Adelanto editorial: Léxico de incertidumbres culturales (Ensayos universitarios para reiniciar un siglo)

Ahora probablemente no sea necesario pensar la cultura. Lo urgente es mantener el caudal de ella misma que nos ha traído hasta aquí. Lo que inquieta son los embates a que se ve sometida, unos tecnológicos, otros olvidadizos, algunos más por simple desconcierto, pero todos arrojando incertidumbre acerca de si esta cultura es la que merecemos o la causante de ciertos males; o si se nos escapa. Pero no es la cultura sino la actividad en que fragua, este que llamamos «sector cultural», lo que precisa algo o mucho de reflexión. Porque pareciera que cuanto se nos viene abajo al calor —o al frío— de una crisis viniera a precipitarse en cultura: en qué ideamos o recordamos o creamos que ahora no funciona; que no satisface como confiamos que nos satisfaría. Así que habrá que trepar a la atalaya y otear con la rosa de los vientos a la mano: es lo que pretendo hacer con ayuda de algunas palabras.

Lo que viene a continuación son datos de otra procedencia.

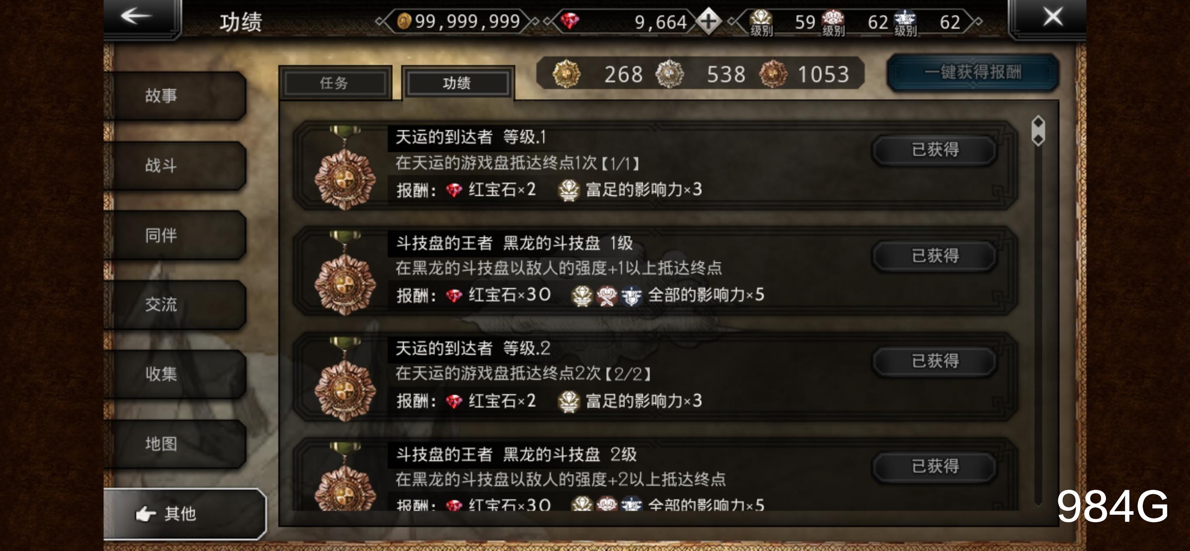Viewport: 1190px width, 551px height.
Task: Click 已获得 for 天运的到达者 等级.2
Action: (x=935, y=361)
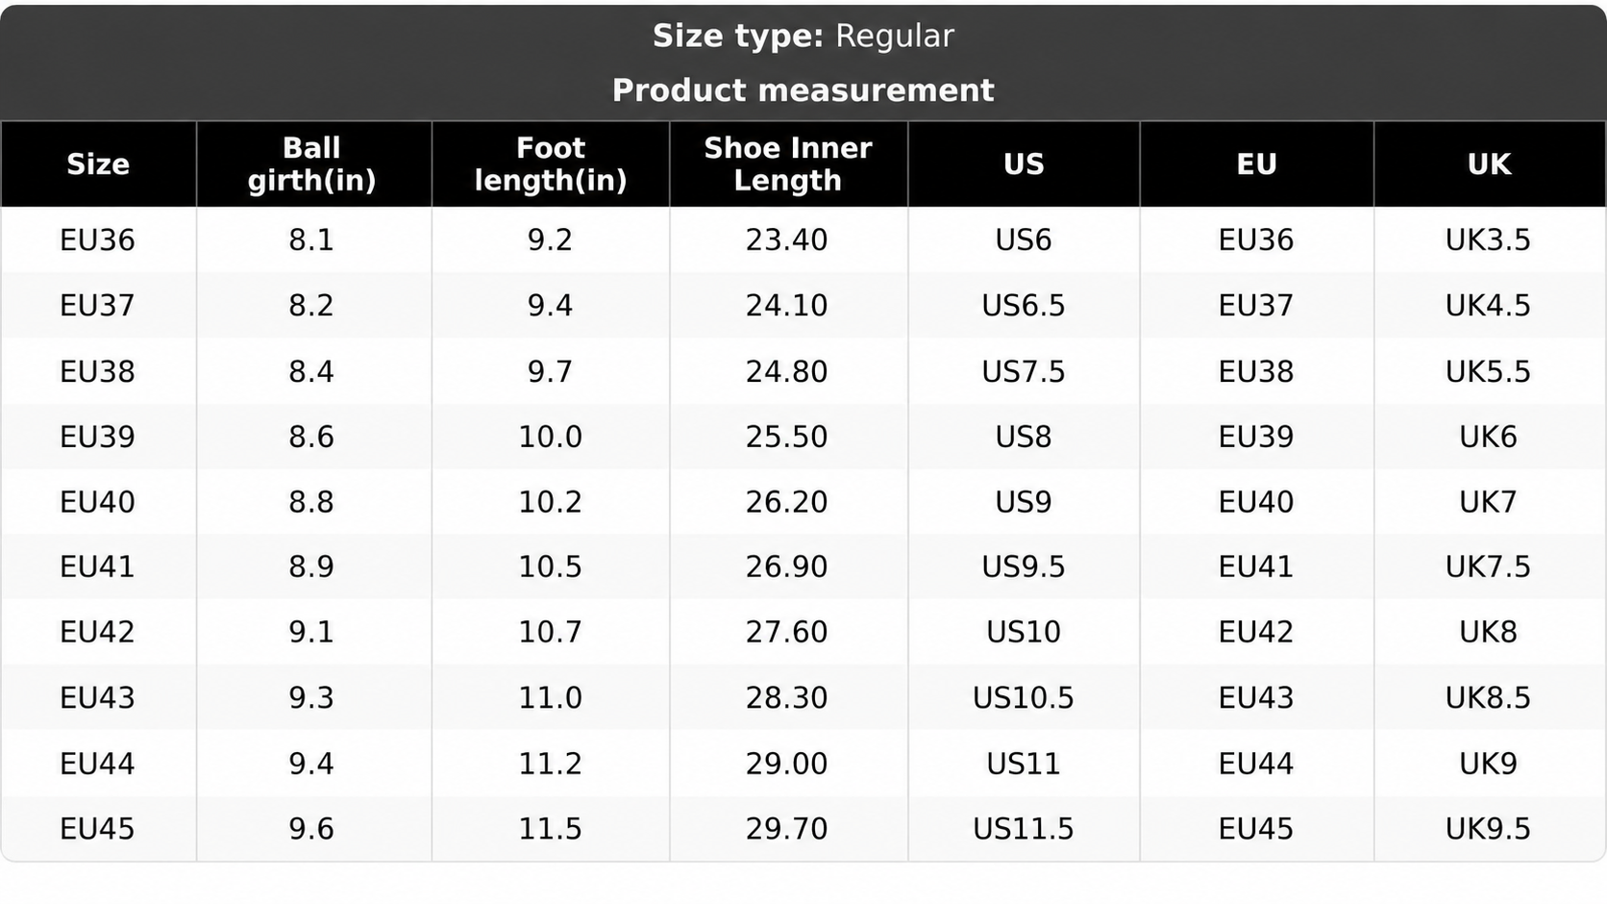Select the US9 cell
The width and height of the screenshot is (1607, 904).
point(1024,502)
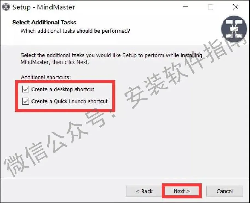250x203 pixels.
Task: Click the 'Create a Quick Launch shortcut' label
Action: [x=70, y=101]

Si todas nuestras opciones se limitaran a dos, estar seguros de algo o sospechar de casi todo, la vida sería bastante más cómoda. Especialmente esa que llamamos vida intelectual, que viene a ser la única faceta de la existencia sobre la que somos soberanos a la hora de prolongarla o achicarla cuanto nos venga en gana. Pero la cosa no viene así. Es complicada y a ratos parece que irresoluble, porque las tesituras en las que hay que optar se multiplican y sólo queda el consuelo final de percibir, con satisfacción, que eso mismo nos constituye, que es nuestra, o la, cultura en la que gozamos de cientos o miles de certezas que sabemos plagadas de incertidumbres. Hace muy poco Andy Miah, un británico entregado a la bioética, venía a decir comentando los avatares de su oficio que el incremento de posibilidades de elegir comporta más incertidumbre: no sólo en materia biológica, habría que apostillar, sino en todo, en la vida en general, en la congruencia de las ideas, en la comprensión de cosas y sucesos, desde luego en la cultura que no para de reinventarse y exigirnos adaptaciones, de requerirnos una comprensión nueva o más extensa, también un léxico actualizado o reconvertido del previamente válido.
Las opciones para saber o conocer ahora, al arrancar este siglo, son múltiples en gran medida porque están disponibles en contextos también diversos, en el ámbito íntimo y personal a la vez que en el espacio público. Y ello se lo debemos a soportes y conexiones, a la tecnología, así en general, de la que se ha dicho que comenzaba a ser sinónimo de inteligencia o que hacía iguales al sabio y al niño que maneja un ordenador… Seguramente en esas hipérboles desgarradas se condensan los abanicos de posibilidades que a la postre inducen incertidumbre o que, expresado de otro modo, permiten prescindir de matices entre saber y conocer porque los dos conceptos han quedado nublados en el de acceso al conocimiento (o al saber). De manera que la cuestión de cabecera de estos párrafos puede que ya sea apenas retórica: si es necesario se accede al buscón de la RAE y, en caso de no estar para sutilezas semánticas, se pincha en Wikipedia® y se echa el rato saltando de un enlace a otro hasta transmutarse uno de curioso pertinente en evaluador inane, en editor de puntos sobre las íes, en Torquemada de ignotos voluntarios de la divulgación, eruditos quizá de salón o mesa camilla o capaz que frustrados maestros (de Buscón a Torquemada… sutil juego de retorno a quién sabe si nuestro inconsciente hispánico).